Way back in 2008, we wrote about the introduction of PB2, an aromatic and tasty peanut powder made from ground roasted peanuts that have been almost 85% defatted. People who love peanut butter but not the fat had a new friend in PB2. It could be reconstituted with water to a homemade PB-like consistency; but has equal uses as powdered garnish/flavoring and a cooking/baking ingredient.
Our favorite uses are mixing with vanilla or plain yogurt, tossing into chocolate and vanilla milkshakes, adding to pancake batter, and mixing into softened vanilla ice cream to make peanut butter ice cream.
Reconstituted with water as a peanut butter substitute, you won’t mistake PB2 for the real thing, any more than fat-free milk can be mistaken for whole milk.
But it’s a nice peanut butter paste. And as a reconstituted spread, it was far superior in taste than other peanut butter substitutes we’d tried.
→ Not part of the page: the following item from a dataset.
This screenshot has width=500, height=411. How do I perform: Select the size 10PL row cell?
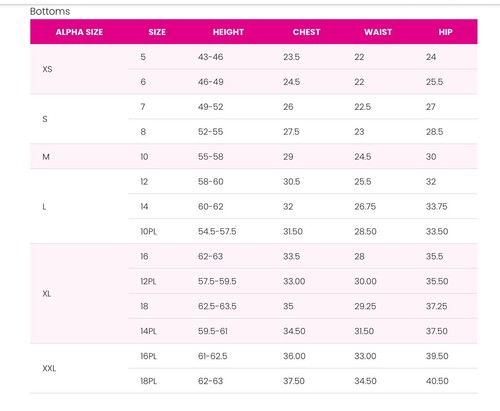[x=148, y=231]
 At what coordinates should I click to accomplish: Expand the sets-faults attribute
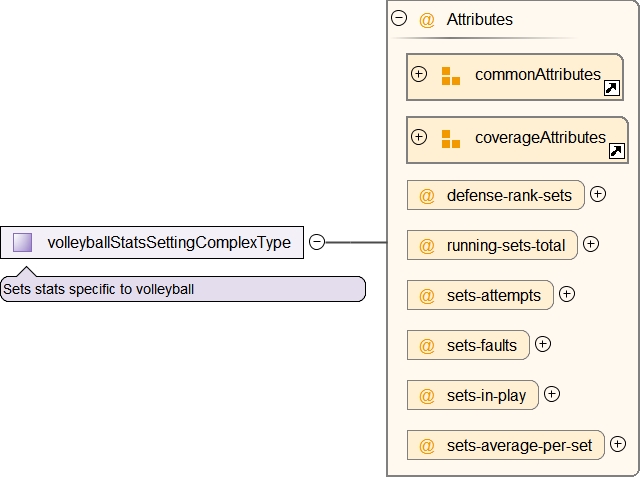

At 54 calories per 2 tablespoons and just 2.8g total fat, it saved calories and fat for those who can’t have one or both.
And, it’s a replacement for protein powder in a smoothie, due to the similarity in the powder consistency.
Now there’s an equivalent nut powder for cashew lovers: PB2’s powdered cashew butter. Like PB2 peanut butter, it’s a single-ingredient product: 100% all-natural cashews. Roasted cashews are pressed to remove most of the oil, and then blended into a fine powder.
The first powdered cashew product of its kind, it’s 60 calories per two tablespoons, compared to 198 calories for regular cashew butter.
With fewer calories and some 80% less fat, it’s protein packed, with 4 grams of plant-based protein per 13-gram serving, and only 2.5 grams of fat.
For a nut butter spread, just blend 2 tablespoons of PB2 Cashew Powder with 1 tablespoon of water and stir until smooth.
Next, bake with it, or mix it into foods and drinks.
All PB2 products are:
DISCOVER MORE AT PB2FOODS.COM.
Portuguese travelers came across cashew nuts in northeastern Brazil in 1558.
The nuts are the fruit of the cashew tree (Anacardium occidentale, photo #4) a tropical evergreen. But there was a catch.
The seed (the edible nut portion) is surrounded by a shell and skin that contain an allergenic oil that’s a potent skin irritant, similar to poison ivy.
Because of the irritation, the Portuguese thought the nuts were inedible.
But the indigenous Tupi people showed them that it was the shell and skin, and not the seeds, that were irritating. They shared how to roast the cashews to remove the irritants.
The word cashew comes from the Tupi word acaju, their generic word for nut.
The Tupi themselves learned to eat cashews from capuchin monkeys. The primates use primitive tools to break the shells and pick out the nuts [source].
That’s why cashews are are the only nut sold solely unshelled!
From Brazil, Portuguese merchants brought cashews to Goa on the southwestern coast of India, about 1560. It then spread through India.
In the second half of the 16th century, cashews spread to Southeast Asia and Africa. Much later it reached the U.S., around 1905.
Cashews reached the U.S. around 1905. The nuts didn’t become popular in the the western world until the mid-1920s, when the General Foods Corporation began shipping them in quantity to the U.S. and Europe.
In 2019, four million tonnes* of cashew nuts were produced globally, with Ivory Coast and India as the leading producers. Brazil, Vietnam and regions of West Africa are also major producers.
*Both ton and tonne are units of weight, but are not the same. A ton is a British and American measure, while a tonne is a metric measure.